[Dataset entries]
*** Block opens ***

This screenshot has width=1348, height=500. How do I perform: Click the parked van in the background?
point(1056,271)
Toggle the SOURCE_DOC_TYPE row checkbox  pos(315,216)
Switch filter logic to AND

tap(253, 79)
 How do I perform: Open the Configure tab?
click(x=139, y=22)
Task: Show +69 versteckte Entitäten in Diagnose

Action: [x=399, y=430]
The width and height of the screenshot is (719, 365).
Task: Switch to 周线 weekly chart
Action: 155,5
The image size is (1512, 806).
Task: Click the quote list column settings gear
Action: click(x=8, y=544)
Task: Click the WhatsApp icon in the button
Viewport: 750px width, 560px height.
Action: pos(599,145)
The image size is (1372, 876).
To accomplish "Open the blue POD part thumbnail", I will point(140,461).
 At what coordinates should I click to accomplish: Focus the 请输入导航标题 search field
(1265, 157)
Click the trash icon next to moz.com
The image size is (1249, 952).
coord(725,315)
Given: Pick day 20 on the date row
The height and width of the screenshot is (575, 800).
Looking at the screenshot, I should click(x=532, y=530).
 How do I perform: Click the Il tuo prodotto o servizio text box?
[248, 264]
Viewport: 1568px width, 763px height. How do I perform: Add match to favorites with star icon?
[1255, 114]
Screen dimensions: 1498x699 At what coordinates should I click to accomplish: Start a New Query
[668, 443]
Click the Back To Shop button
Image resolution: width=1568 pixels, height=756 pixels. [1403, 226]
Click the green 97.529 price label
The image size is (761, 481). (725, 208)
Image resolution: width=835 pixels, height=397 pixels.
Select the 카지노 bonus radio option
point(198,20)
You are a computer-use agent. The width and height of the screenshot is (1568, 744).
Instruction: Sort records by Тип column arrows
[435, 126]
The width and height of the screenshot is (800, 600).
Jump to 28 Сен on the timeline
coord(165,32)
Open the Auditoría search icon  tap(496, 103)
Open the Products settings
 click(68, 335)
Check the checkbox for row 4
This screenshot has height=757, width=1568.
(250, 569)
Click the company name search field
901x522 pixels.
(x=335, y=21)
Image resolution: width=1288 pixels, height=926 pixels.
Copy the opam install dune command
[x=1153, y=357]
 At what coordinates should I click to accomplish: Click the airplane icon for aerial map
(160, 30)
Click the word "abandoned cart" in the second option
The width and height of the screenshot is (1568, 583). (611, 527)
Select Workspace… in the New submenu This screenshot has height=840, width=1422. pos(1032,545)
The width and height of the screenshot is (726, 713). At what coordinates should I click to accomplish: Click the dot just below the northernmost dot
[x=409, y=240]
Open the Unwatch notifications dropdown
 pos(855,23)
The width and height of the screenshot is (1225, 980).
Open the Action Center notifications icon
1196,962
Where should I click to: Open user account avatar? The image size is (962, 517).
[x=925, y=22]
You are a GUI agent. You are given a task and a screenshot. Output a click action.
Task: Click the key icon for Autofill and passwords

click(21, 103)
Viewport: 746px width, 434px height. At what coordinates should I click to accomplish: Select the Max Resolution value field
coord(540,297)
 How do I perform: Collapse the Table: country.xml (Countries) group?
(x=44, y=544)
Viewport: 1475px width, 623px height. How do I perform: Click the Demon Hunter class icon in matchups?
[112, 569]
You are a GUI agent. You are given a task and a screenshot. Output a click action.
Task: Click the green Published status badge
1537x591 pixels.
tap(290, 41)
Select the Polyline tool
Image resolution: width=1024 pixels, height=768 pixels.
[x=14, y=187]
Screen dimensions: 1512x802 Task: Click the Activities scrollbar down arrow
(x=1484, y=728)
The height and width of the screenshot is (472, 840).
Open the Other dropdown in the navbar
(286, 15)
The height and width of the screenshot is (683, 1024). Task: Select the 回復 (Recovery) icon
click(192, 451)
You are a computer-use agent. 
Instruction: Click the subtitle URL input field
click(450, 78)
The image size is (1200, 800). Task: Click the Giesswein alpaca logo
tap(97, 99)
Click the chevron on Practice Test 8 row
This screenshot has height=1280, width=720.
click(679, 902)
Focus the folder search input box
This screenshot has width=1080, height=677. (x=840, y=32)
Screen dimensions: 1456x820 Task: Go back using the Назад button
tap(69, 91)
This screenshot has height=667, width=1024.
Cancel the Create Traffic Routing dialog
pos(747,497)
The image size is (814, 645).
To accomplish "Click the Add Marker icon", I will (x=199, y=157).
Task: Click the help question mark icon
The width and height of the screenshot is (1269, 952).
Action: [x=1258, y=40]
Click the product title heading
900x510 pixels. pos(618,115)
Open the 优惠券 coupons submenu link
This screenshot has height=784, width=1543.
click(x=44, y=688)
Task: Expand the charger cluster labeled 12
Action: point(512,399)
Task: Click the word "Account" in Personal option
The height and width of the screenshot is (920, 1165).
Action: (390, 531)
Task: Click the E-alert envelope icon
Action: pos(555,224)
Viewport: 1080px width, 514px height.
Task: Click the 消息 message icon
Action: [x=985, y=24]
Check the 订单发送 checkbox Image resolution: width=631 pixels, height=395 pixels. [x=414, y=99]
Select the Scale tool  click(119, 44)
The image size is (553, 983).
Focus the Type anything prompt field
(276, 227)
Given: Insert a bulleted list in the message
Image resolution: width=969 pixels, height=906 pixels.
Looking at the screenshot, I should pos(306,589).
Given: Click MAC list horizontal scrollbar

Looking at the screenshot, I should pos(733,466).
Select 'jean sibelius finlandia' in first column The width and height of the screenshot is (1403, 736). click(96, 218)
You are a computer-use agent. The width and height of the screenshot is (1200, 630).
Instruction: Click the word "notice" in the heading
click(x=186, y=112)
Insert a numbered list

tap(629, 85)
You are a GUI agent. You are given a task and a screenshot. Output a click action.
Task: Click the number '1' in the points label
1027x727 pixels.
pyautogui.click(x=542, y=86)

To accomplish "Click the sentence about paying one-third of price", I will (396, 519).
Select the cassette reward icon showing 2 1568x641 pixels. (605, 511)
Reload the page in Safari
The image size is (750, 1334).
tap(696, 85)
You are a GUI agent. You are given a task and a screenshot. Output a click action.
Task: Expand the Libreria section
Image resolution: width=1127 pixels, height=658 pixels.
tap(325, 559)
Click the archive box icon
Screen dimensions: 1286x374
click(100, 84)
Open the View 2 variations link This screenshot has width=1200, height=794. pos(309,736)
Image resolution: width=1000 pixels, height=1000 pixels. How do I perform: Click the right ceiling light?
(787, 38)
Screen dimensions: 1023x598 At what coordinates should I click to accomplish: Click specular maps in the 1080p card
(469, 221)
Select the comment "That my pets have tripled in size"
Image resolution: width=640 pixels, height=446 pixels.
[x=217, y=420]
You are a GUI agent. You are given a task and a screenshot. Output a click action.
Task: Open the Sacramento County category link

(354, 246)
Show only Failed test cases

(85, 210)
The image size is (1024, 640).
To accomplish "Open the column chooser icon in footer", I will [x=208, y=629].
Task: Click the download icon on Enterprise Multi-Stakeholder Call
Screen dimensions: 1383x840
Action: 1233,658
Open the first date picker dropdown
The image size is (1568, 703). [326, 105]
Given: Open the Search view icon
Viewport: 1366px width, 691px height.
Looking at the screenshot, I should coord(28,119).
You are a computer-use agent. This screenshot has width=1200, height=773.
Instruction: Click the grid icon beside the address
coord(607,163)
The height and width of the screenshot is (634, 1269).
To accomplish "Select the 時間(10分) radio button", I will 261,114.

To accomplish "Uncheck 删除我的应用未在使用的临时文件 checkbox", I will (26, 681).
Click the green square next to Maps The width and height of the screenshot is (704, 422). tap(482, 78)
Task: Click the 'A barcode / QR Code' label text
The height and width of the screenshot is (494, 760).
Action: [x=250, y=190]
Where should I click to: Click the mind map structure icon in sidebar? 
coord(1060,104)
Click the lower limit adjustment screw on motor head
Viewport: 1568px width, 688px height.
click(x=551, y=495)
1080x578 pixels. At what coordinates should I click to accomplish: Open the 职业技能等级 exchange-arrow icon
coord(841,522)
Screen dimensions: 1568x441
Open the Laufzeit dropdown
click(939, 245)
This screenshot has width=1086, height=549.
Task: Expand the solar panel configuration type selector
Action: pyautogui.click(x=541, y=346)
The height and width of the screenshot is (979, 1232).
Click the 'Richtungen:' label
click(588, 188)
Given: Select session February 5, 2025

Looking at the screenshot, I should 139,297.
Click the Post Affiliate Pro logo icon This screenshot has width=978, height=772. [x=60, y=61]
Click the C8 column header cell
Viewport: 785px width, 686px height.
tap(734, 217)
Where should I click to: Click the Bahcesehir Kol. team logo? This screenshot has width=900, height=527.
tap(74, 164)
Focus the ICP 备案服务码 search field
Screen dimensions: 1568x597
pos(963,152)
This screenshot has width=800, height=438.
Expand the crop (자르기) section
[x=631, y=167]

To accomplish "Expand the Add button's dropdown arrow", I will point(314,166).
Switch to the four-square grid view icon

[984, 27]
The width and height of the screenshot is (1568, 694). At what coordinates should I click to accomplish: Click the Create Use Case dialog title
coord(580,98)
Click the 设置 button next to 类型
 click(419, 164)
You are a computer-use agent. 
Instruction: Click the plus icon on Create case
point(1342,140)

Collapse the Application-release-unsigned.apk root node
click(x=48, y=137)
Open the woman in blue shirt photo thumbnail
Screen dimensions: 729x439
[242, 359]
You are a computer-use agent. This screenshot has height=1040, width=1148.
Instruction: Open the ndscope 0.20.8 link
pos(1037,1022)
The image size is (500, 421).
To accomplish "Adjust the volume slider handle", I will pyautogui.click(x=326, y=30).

*** Block closes ***

* [How to complete this task]:
Please give an exact copy of the entries above, from the line with "The image size is (1024, 640)." down to the line with "has width=1200, height=773.", inclusive, and nothing else.

* [Solution for this problem]:
The image size is (1024, 640).
To accomplish "Open the column chooser icon in footer", I will [x=208, y=629].
Task: Click the download icon on Enterprise Multi-Stakeholder Call
Screen dimensions: 1383x840
Action: 1233,658
Open the first date picker dropdown
The image size is (1568, 703). [326, 105]
Given: Open the Search view icon
Viewport: 1366px width, 691px height.
Looking at the screenshot, I should coord(28,119).
You are a computer-use agent. This screenshot has width=1200, height=773.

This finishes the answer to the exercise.